▸ TASK REQUIREMENTS
Number the lines of the data below as a list, skipping any blank lines and leaving the pictures out.

**** RECORDS FOR THIS EXERCISE ****

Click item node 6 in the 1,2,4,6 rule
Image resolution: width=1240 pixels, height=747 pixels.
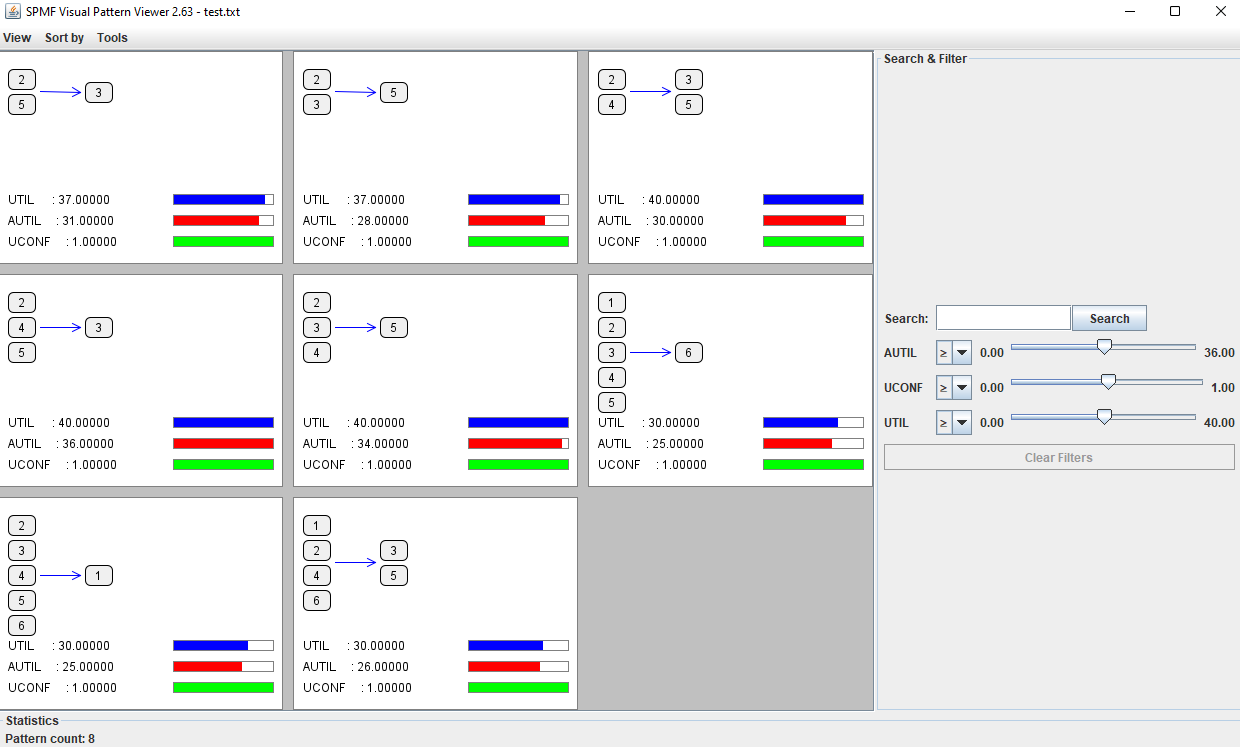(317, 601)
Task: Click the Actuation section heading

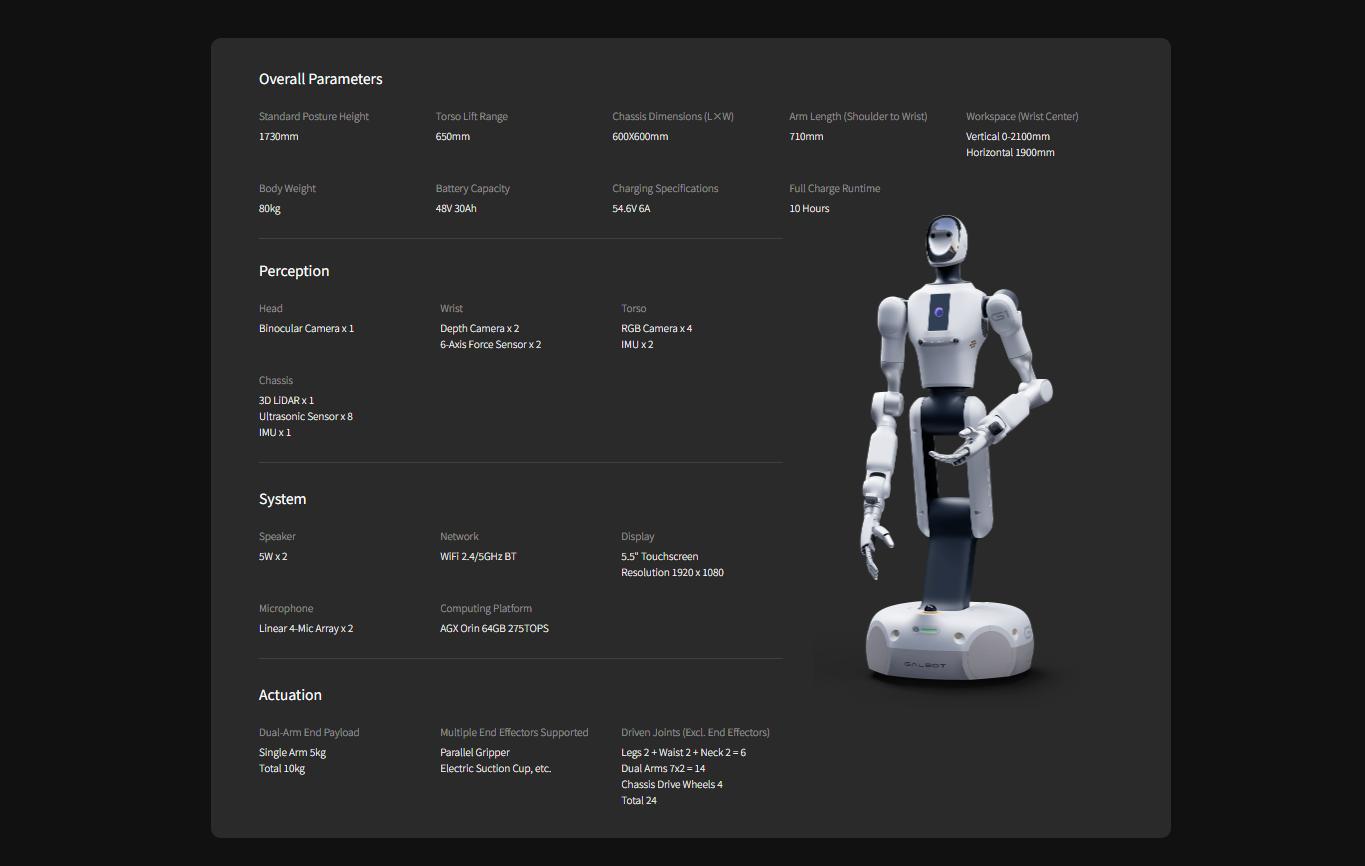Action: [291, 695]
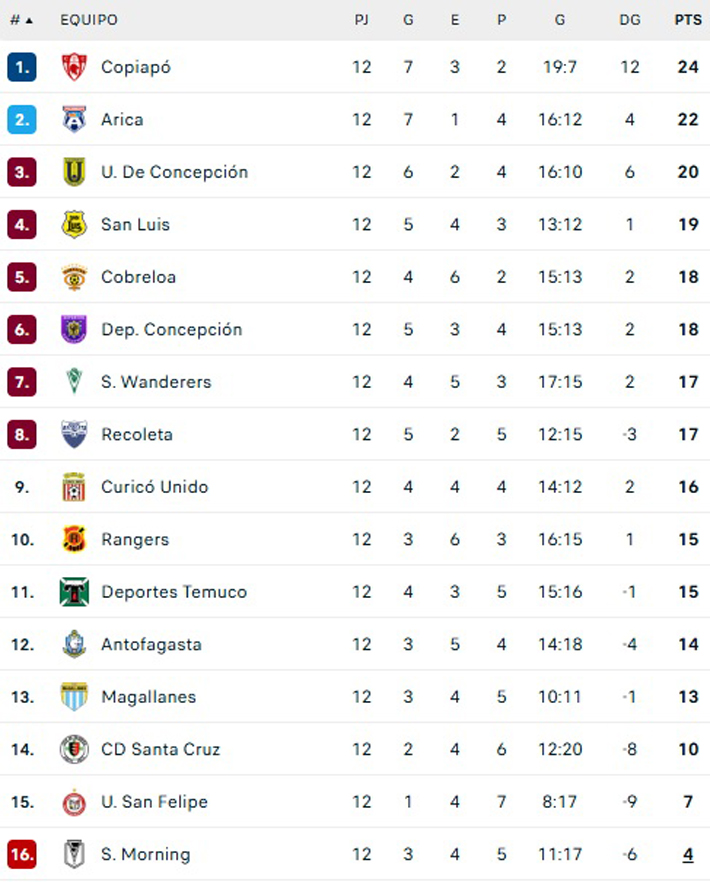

****

▸ SOLUTION BELOW
1. Click item node 6 in the 1,2,4,6 rule
2. Image resolution: width=1240 pixels, height=747 pixels.
3. (317, 601)
4. Task: Click the Actuation section heading
5. Action: [291, 695]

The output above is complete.